Ugo aveva appena vinto la finale della 10 chilometri ed era diventato il primo uomo d’oro dell’atletica azzurra (fu ad Anversa la prima volta che l’azzurro comparve ai Giochi: prima l’Italia andava in bianco). Sarebbe stato anche il secondo qualche giorno dopo, e il terzo quattro anni dopo a Parigi 1924. Frigerio aveva tagliato il filo di lana, che ai tempi era una realtà e non una fotocellula, un raggio laser, urlando a piena voce “Viva l’Italia”. Sarebbe diventato il suo marchio di fabbrica, come l’arco e la freccia di Bolt, il Mobot di Mo Farah, il mitra di Batistuta o la pistola di Suarez, la maschera di Dybala o il ciuccio di papà Totti.

Frigerio aveva vinto anche la batteria del giorno prima: Il suo crono era stato straordinario: 47:05.4, più di cinque minuti meno del vincitore dell’altra batteria, un tempo da record del mondo.
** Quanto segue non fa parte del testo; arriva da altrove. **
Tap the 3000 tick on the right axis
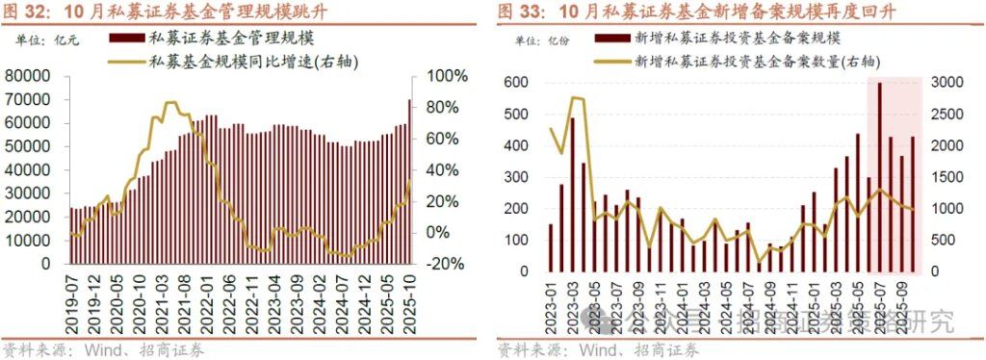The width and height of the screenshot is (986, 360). [x=949, y=83]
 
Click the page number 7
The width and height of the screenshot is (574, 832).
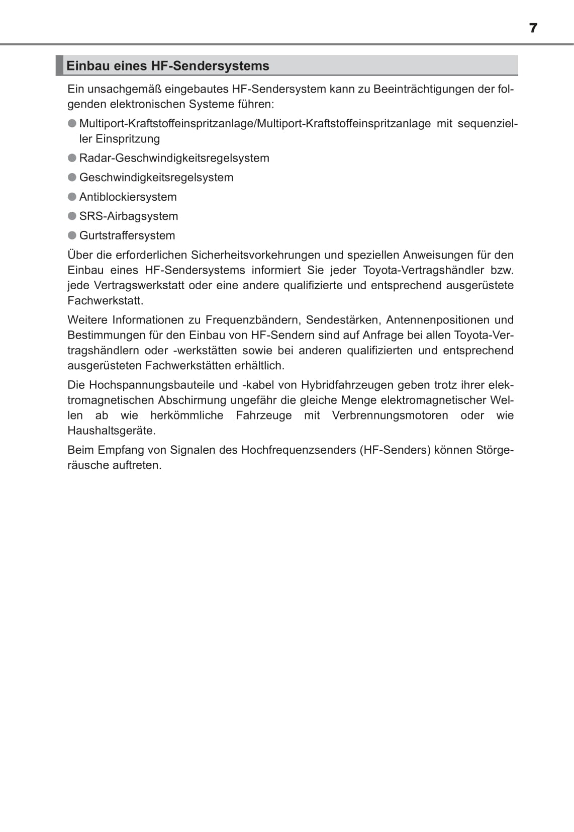533,28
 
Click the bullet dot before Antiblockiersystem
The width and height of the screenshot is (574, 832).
72,197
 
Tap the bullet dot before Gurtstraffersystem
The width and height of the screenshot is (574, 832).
72,235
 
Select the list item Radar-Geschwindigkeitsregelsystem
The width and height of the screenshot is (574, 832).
174,158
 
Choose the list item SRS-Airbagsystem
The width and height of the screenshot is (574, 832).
129,216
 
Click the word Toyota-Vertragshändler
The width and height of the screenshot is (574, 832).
423,270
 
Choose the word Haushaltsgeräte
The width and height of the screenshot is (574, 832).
112,431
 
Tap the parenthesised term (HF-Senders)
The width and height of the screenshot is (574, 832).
395,450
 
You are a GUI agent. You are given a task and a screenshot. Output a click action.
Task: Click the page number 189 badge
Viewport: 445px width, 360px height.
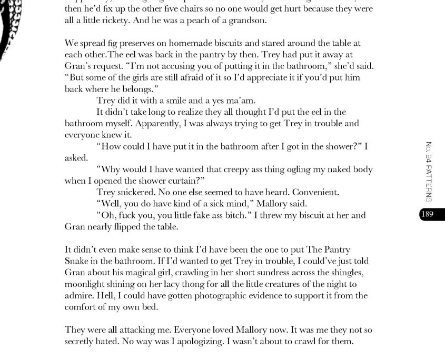point(432,214)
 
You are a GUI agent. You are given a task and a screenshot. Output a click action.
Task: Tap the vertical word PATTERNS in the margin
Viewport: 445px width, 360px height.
point(429,183)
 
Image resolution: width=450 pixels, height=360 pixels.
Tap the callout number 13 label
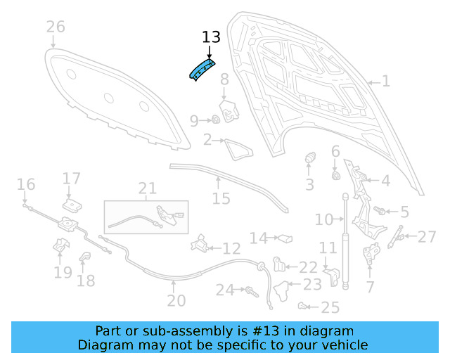211,37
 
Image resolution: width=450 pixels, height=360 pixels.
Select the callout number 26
56,27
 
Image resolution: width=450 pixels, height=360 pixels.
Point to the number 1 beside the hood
385,82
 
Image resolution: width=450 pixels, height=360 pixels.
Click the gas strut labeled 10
345,239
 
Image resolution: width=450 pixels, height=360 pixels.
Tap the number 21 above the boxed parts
147,188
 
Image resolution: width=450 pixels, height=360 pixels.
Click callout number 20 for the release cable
176,300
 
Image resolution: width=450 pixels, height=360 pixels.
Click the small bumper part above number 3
309,160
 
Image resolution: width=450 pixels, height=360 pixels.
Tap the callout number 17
72,179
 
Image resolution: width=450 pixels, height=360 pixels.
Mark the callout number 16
26,185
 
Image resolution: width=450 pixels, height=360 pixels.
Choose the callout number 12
231,248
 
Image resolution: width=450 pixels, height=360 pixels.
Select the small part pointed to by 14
284,239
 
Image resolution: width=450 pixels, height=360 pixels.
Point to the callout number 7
370,286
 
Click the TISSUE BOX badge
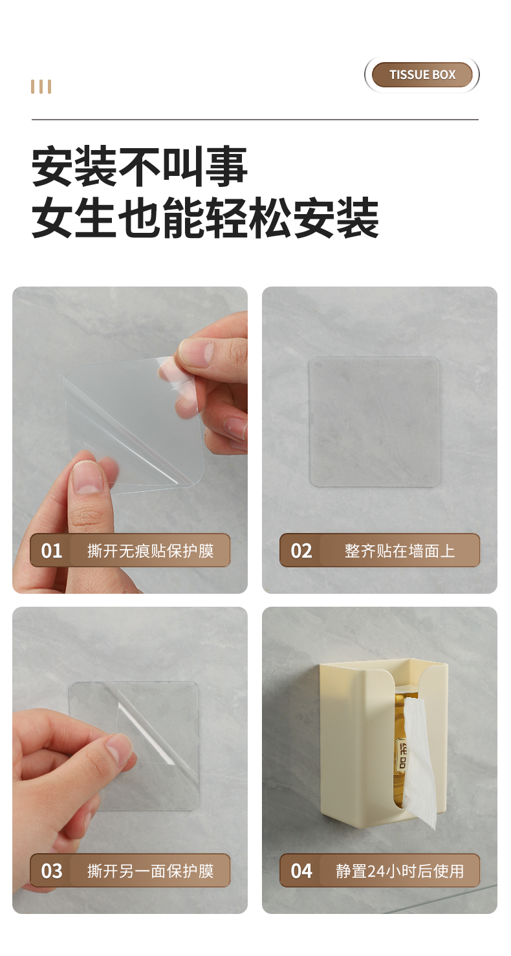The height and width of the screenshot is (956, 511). [422, 74]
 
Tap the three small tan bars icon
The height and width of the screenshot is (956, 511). [41, 87]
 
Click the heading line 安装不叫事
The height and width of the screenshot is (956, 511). [140, 166]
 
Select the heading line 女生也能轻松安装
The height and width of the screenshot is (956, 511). [205, 218]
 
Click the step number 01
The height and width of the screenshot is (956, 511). [52, 550]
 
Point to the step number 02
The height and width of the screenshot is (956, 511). [301, 550]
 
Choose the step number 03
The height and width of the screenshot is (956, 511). [52, 871]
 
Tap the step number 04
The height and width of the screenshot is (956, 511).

Poi i giudici capirono che avevano fermato la gara al termine del 24esimo giro anziché aspettare il 25esimo: confermarono l’ordine d’arrivo ma, naturalmente, cancellarono il tempo da record. Ugo si preoccupò che avvertissero subito la sua mamma e le raccomandassero di andare da quel giornalista vicino di casa, che così poteva mettere la notizia sul giornale. Se ne occuparono tutti: anche la “Domenica del Corriere” gli dedicò una delle celebri “tavole” di Achille Beltrame: era nata la celebrità di quell’atleta che venne chiamato il “Fanciullo di Anversa”.

Due giorni dopo il marciatore si presentò ancora nello stadio di Anversa per la gara sui 3 chilometri. Era pallido e cenciato: alla vigilia avevano dovuto portarlo d’urgenza da un dentista perché un dente gli faceva “un male cane”. Aveva in mano qualche foglio: erano gli spartiti delle marcette che suggerì al maestro della banda di suonare durante la gara e l’ultimo era quello della “Marcia Reale” che, parola di Ugo, avrebbe dovuto suonare alla premiazione. Fu di parola, anche se dopo la vittoria la prima cosa che chiese fu di essere accompagnato da un dentista, “uno bravo, uno pratico” perché quello della vigilia gli aveva estratto un dente sano.

Quattro anni dopo, a Parigi, la gara dei 3000 metri non c’era più ma soltanto quella dei 10 chilometri. Frigerio la vinse di nuovo. Il suo secondo impegno parigino, che poi per ragioni di calendario era stato il primo, fu quello di alfiere della squadra italiana. Vinse la gara a modo suo, con il solito “Viva l’Italia” finale. I giudici gli fecero passare qualche minuto d’ansia: lungo la pista erano stato messi quattro secchi d’acqua perché i concorrenti potessero non rifornirsi ma almeno rinfrescarsi in corso d’opera. Appozzare la mano nel secchio conduceva a qualche movimento scomposto dei marciatori e i giudici si posero la questione se tali movimenti non fossero da squalifica per l’ortodossia del passo di marcia. Alla fine decisero per il no. E Frigerio conservò il terzo oro.

Partì per una tournée in America, dove si esibì insieme con Paavo Nurmi: mise da parte un gruzzolo che gli avrebbe consentito di diventare produttore di formaggi, attività cui si dedicò presto, anche perché la marcia era stata cancellata dal programma olimpico di Amsterdam 1928. La rimisero nel calendario per Los Angeles 1932 e la proposta era quella di un “massacro”: la distanza dei 50 chilometri. Ugo si rimise in marcia. Questa volta arrivò terzo e prese il bronzo. Per due settimane dovette restare a letto con i piedi che ribollivano. Non marciò più: si mise a produrre formaggi ed a scrivere l’autobiografia. Quel giornalista, con il quale era rimasto in contatto, scrisse una breve prefazione: «Mi è caro prefazionare con queste poche linee il libro del camerata Frigerio. Egli, carico d’allori degnamente meritati, non si è insuperbito. È rimasto il Frigerio che io conobbi, figlio di popolo, in uno dei quartieri più popolari di Milano nei tempi di dura lotta per la Rivoluzione». Il giornalista era Benito Mussolini.